Los beneficios físicos del taichi son diversos, así se desarrolla la resistencia, flexibilidad, equilibrio y coordinación, a parte de activar una respiración saludable así como unos hábitos relajados de movimiento.
Al desarrollarse el trabajo de una manera suave y sin impactos (caídas, golpes, saltos) el cuerpo se fortalece sin sobrecargar las articulaciones por lo que el riesgo de lesiones es menor que en otras actividades.
Por otro lado, el mantenimiento constante de la atención en un repertorio variado de movimientos cuidando el buen alineamiento de la postura corporal ayuda a mejora la percepción corporal y la coordinación, con ello el control sobre la tensión muscular, lo que se traduce en una actitud corporal más relajada y en un mayor autodominio físico y mental.

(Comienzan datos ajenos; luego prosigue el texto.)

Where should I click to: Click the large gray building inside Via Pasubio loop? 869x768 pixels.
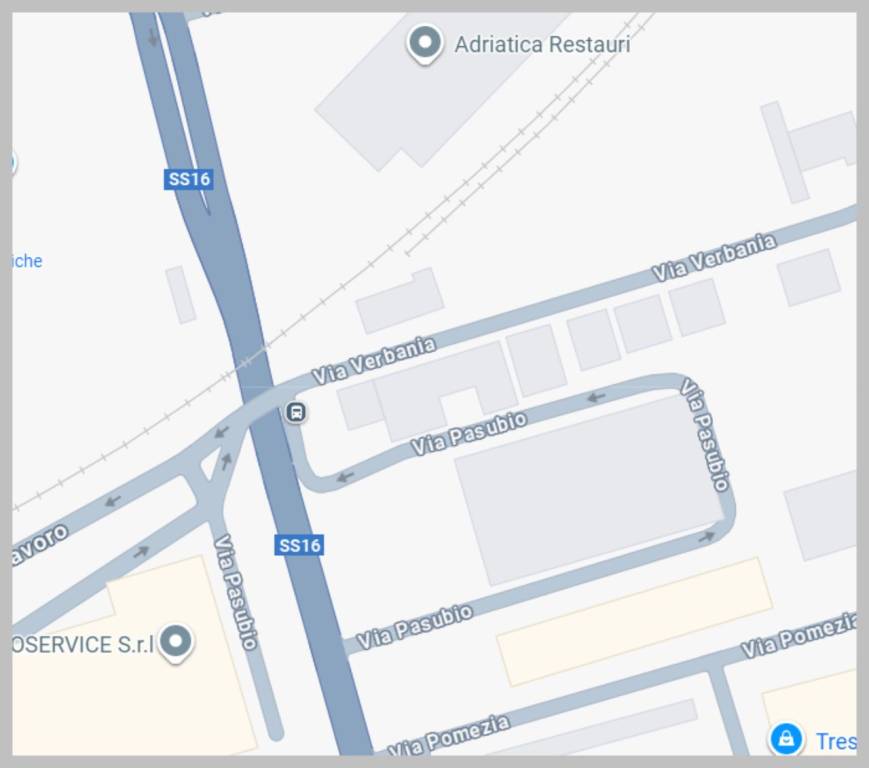[589, 489]
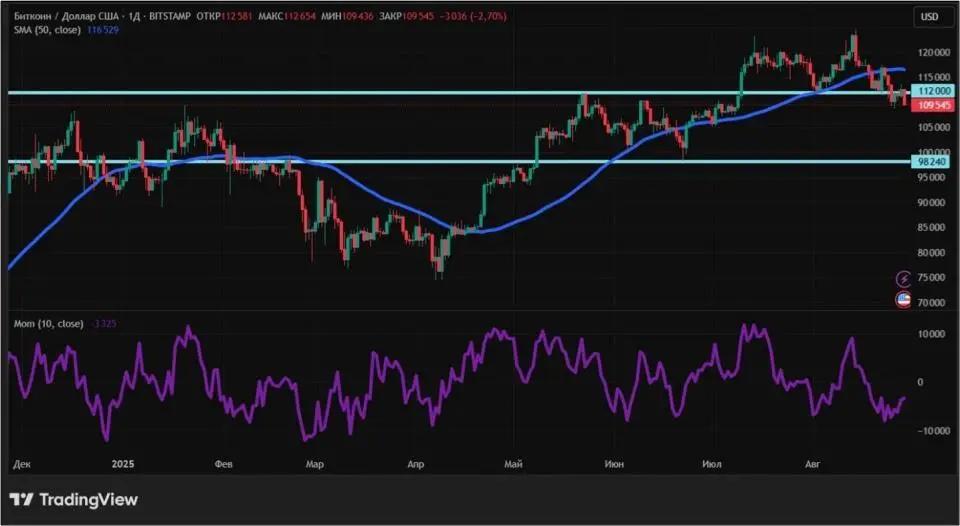
Task: Click the 2025 label on the time axis
Action: click(x=123, y=465)
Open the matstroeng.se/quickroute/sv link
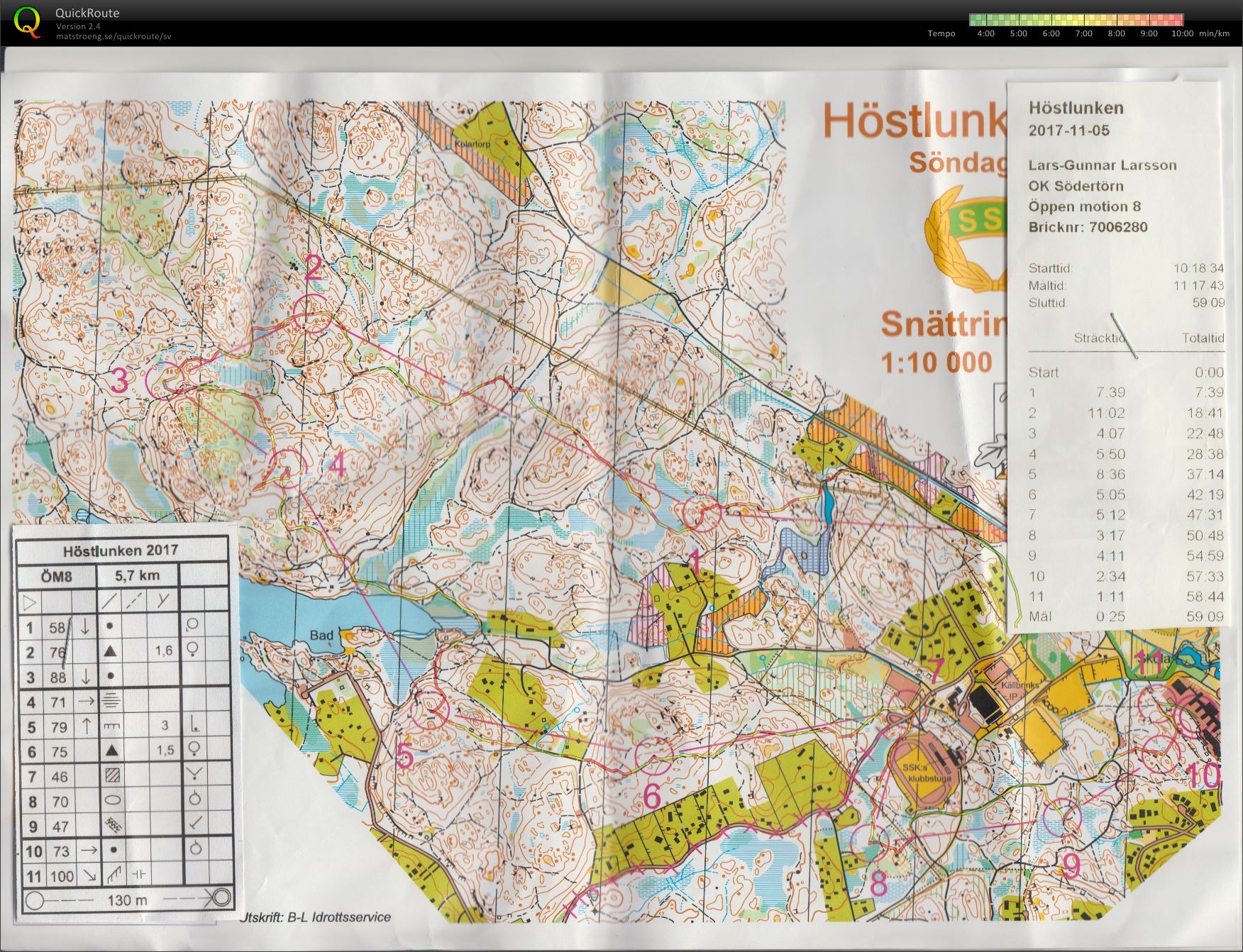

Por todos estos motivos el taichi se convierte en una forma de trabajo apta y enriquecedora para todo tipo de personas sin que la edad se convierta en un obstáculo.

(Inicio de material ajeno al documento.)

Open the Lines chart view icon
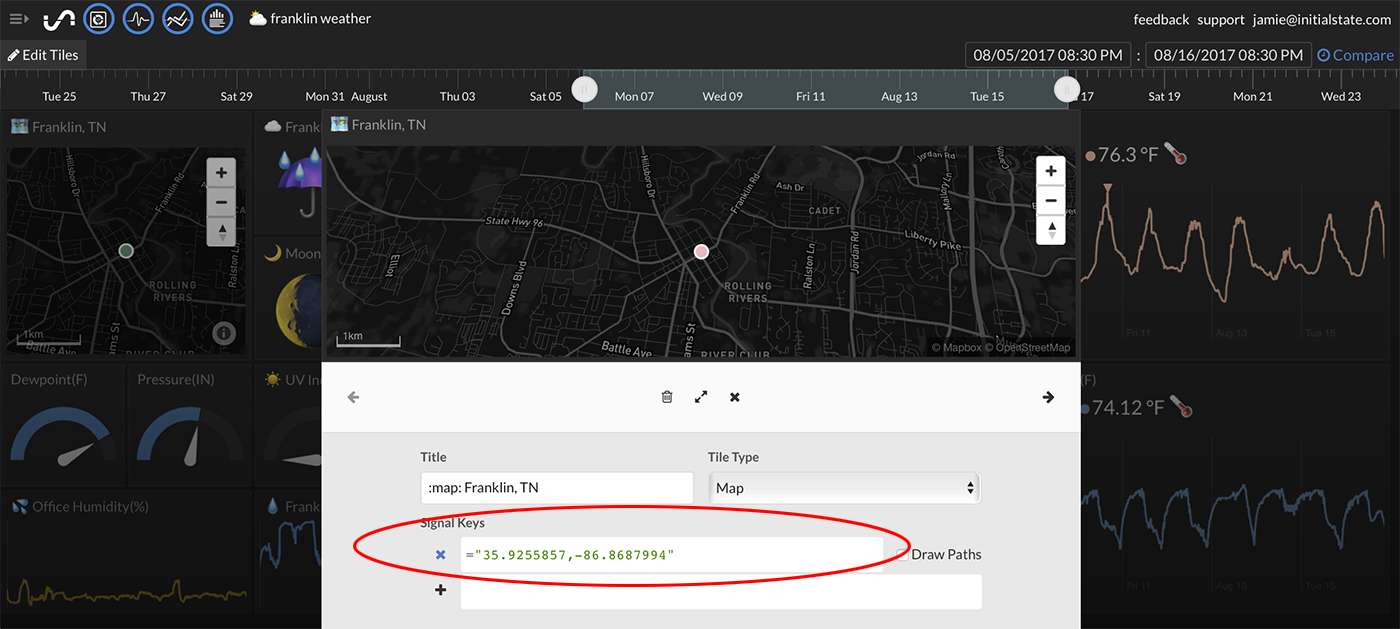 click(x=178, y=18)
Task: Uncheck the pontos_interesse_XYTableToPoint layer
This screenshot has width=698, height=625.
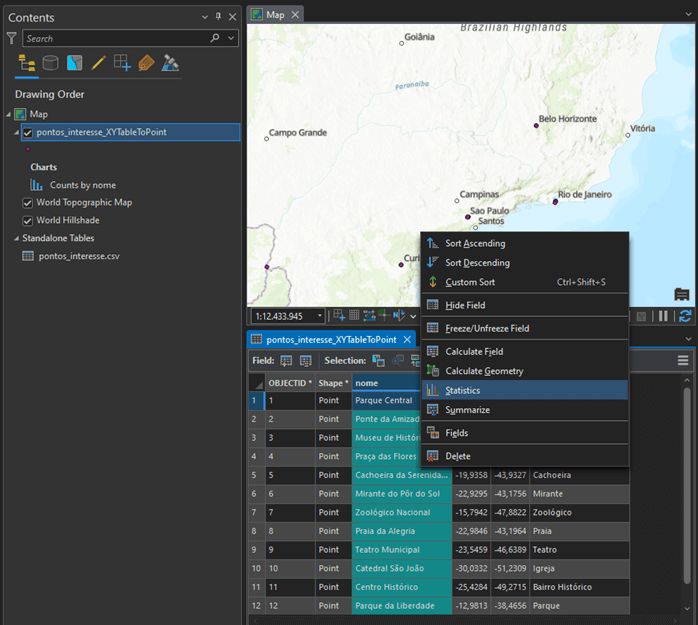Action: click(28, 132)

La metodología del taichi se basa en la realización de una serie de movimientos que se coreografían para mantener la continuidad en la acción, y siempre bien coordinados por medio de la respiración.
Al margen del tipo de movimientos utilizados los beneficios del taichi vienen derivados de la “manera” en la que se llevan a cabo, y para ello la práctica del taichi viene unida a una serie de principios de trabajo, que están muy relacionados con la perspectiva filosófica que lo respalda.
Los movimientos en taichi se realizan de forma circular para mantener la continuidad en la acción de manera que se evitan las líneas rectas, porque son movimientos angulosos que en algún momento tienen que frenarse porque su recorrido llega a un final en el que se debe cambiar de dirección.